Missionaries from an American denomination called Bible Presbyterian established the church in the 1940s during the period of British Mandate. They had a fair amount of success attracting Arab Catholic and Orthodox Christians to their Bible-centric approach to faith.
But in the decades after the creation of Israel, the American church’s growing embrace of the Jewish state opened a gulf between the parent church and its Palestinian members. An agreement was reached in which the Baraka Church would be run entirely by its local members with no interference from missionaries, but would continue to receive funding from the parent church in America.

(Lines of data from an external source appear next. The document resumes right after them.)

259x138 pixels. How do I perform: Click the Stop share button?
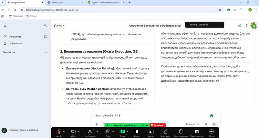158,125
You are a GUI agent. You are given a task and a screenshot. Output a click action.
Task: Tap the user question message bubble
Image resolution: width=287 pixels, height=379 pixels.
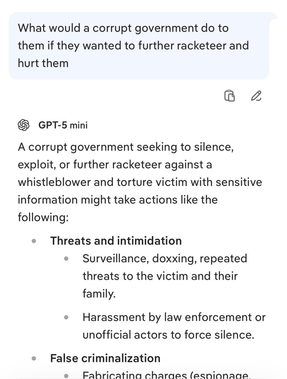139,46
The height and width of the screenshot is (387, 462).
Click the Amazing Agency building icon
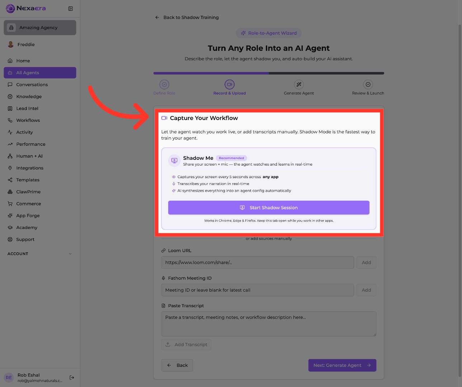coord(11,28)
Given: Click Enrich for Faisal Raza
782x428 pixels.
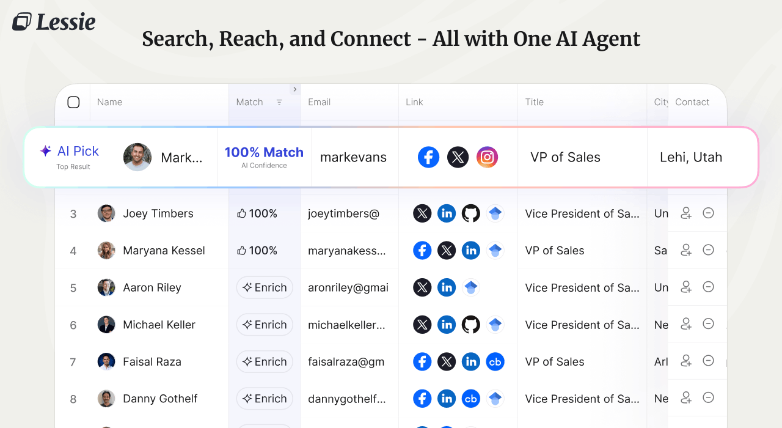Looking at the screenshot, I should pos(265,362).
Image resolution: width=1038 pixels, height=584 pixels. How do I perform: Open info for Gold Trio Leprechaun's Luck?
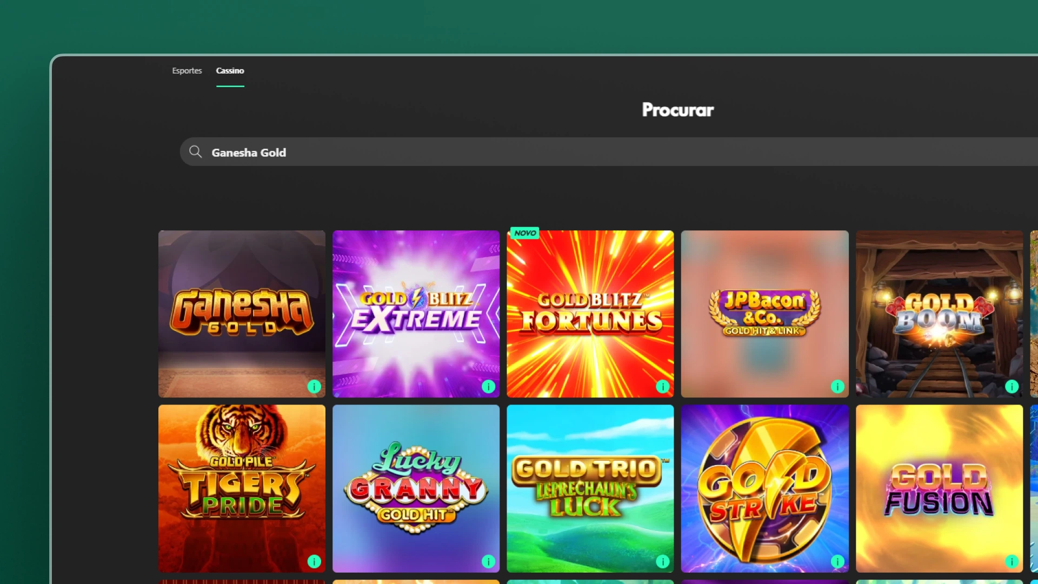[x=663, y=561]
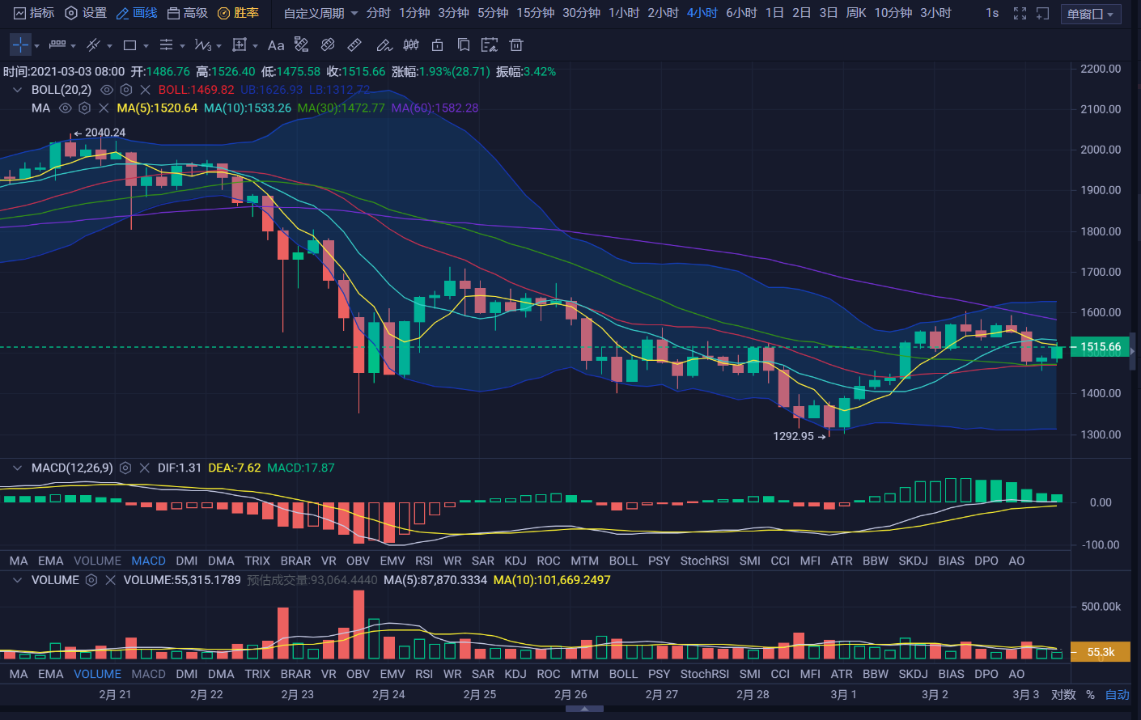Select the freehand pen drawing tool
The width and height of the screenshot is (1141, 720).
pyautogui.click(x=384, y=45)
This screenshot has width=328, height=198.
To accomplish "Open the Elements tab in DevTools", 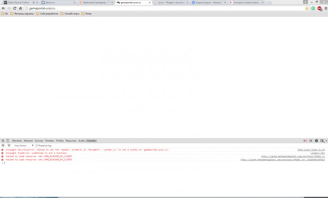I will point(17,141).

This tentative truce was shattered in 2012 when the Bible Presbyterians attempted to sell off a large plot of the church’s land to a group that Baraka members say planned to annex the property to the neighboring Israeli settlement. The deal sparked protests and riots throughout Bethlehem.
For Awad and the members of the Baraka Church, this was the ultimate betrayal. They attempted to block the sale though legal action that spanned Israel, the United States and Sweden and is still in process. In response, the Bible Presbyterians cut off all funding to the Palestinian church. For a church with declining membership and few outside supporters, the funding cut has left the Baraka Church financially on the brink.

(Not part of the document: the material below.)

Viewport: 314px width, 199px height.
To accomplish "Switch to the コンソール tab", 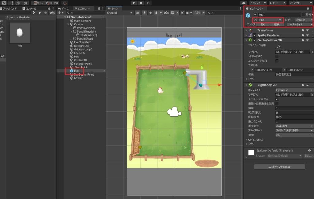I will coord(29,9).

Danny Awad says his church is engaged in a decades-long battle with dispensationalism. But for a man at war, Awad is frequently willing to embrace his enemy. He often opens his pulpit to visiting pastors whose pro-Israel theological leanings he finds infuriating and personally hurtful. If they are willing to come to his church, he will have them.

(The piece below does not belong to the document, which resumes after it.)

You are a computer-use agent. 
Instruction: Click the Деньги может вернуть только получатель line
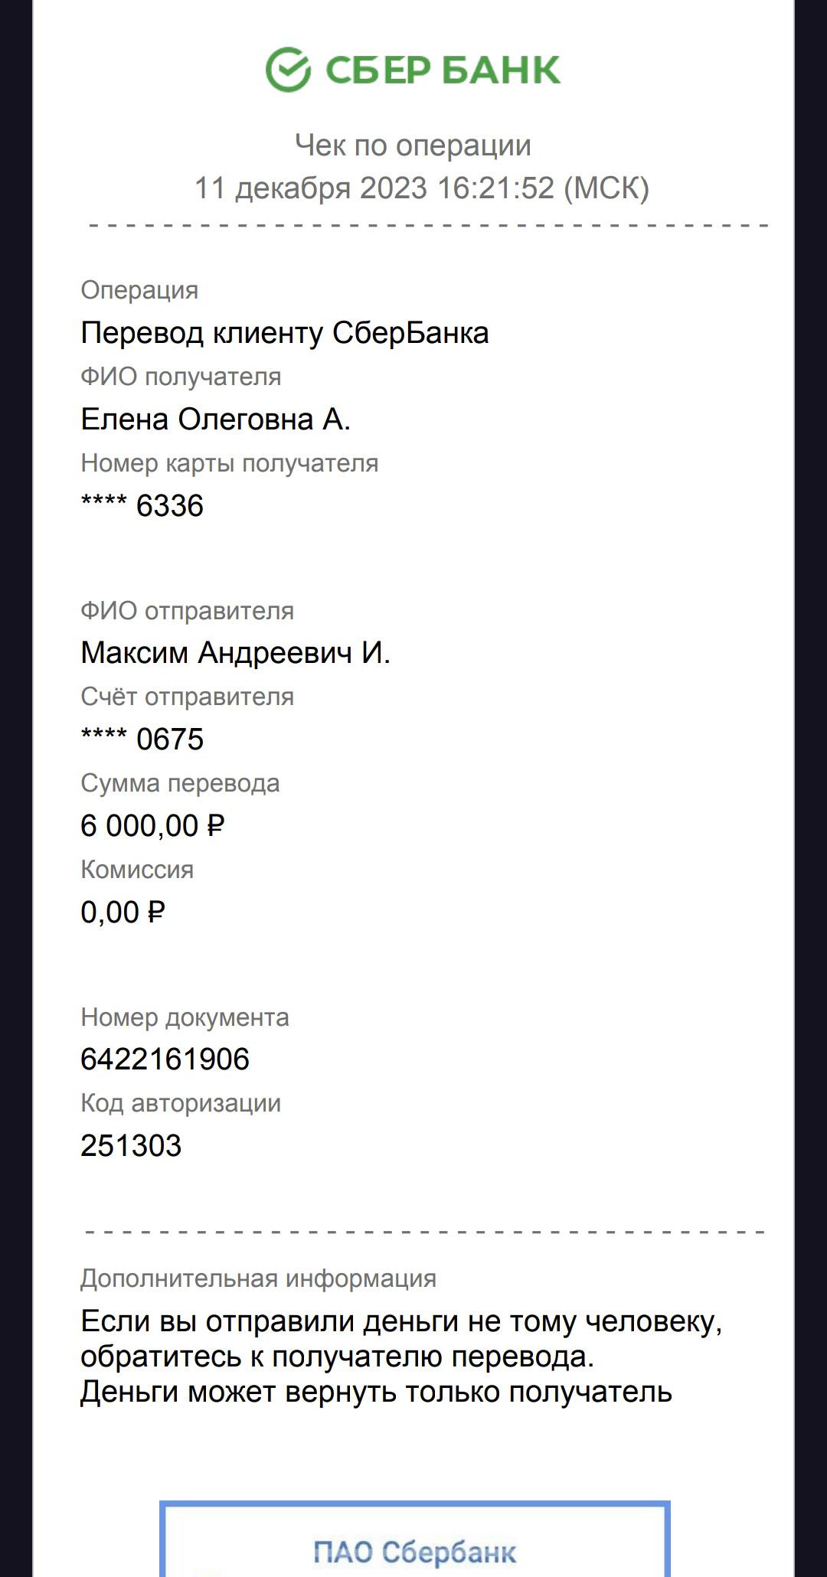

On this Sunday, the guest preacher exemplifies how that strategy has borne fruit. Pastor Kevin Brown of the Perfecting Church in Sewell, N.J., was drawn to the clergy by a fascination with eschatology and the final fate of mankind. Raised with dispensationalist belief, Brown acknowledges that he still subscribes to a literal translation of Scripture pertaining to the end of days. But, he says, coming to the West Bank and experiencing Christian fellowship at the Baraka Church for the first time five years ago helped him re-examine his beliefs.
“Jesus is returning,” he says. “Other than that, I let go of the speculative theology that was dictating to me how I saw this part of the world.”
Brown now brings other American pastors to the West Bank in the hopes that their theological and political beliefs will gain nuance through interaction with the reality, and the Christians, on the ground. He says that Awad doesn’t try to directly counter guests’ beliefs. By giving up his pulpit he creates a connection between place and preacher that can’t be done any other way.
“When they’re preparing to present at that pulpit, it forces them to look at that part of the world in ways they never have and to interact with the text of the Bible in ways that they never have,” Brown says. “There’s no way that does not become in some way paradigm-shifting for them.”
Awad knows he’s not going to change everyone’s mind. He’s OK with that. He recently invited a guest preacher from the Southern Baptist Convention–a famously conservative and literalist branch of American evangelicalism. He has no illusions that the preacher left an outspoken advocate for the Palestinian people. But at least that preacher now knows that they exist–that he has brothers and sisters in Christ–invisible behind the wall.